--- Exercise ---
The records below are to be transcribed in full, exactly as given.

(Saved entries)

........

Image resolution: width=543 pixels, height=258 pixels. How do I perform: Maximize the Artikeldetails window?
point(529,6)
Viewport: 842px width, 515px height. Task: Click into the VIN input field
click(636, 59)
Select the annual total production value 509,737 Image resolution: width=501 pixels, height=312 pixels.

........

--- Solved problem ---
Image resolution: width=543 pixels, height=258 pixels. How do I perform: Maximize the Artikeldetails window?
point(529,6)
Viewport: 842px width, 515px height. Task: Click into the VIN input field
click(636, 59)
Select the annual total production value 509,737 Image resolution: width=501 pixels, height=312 pixels.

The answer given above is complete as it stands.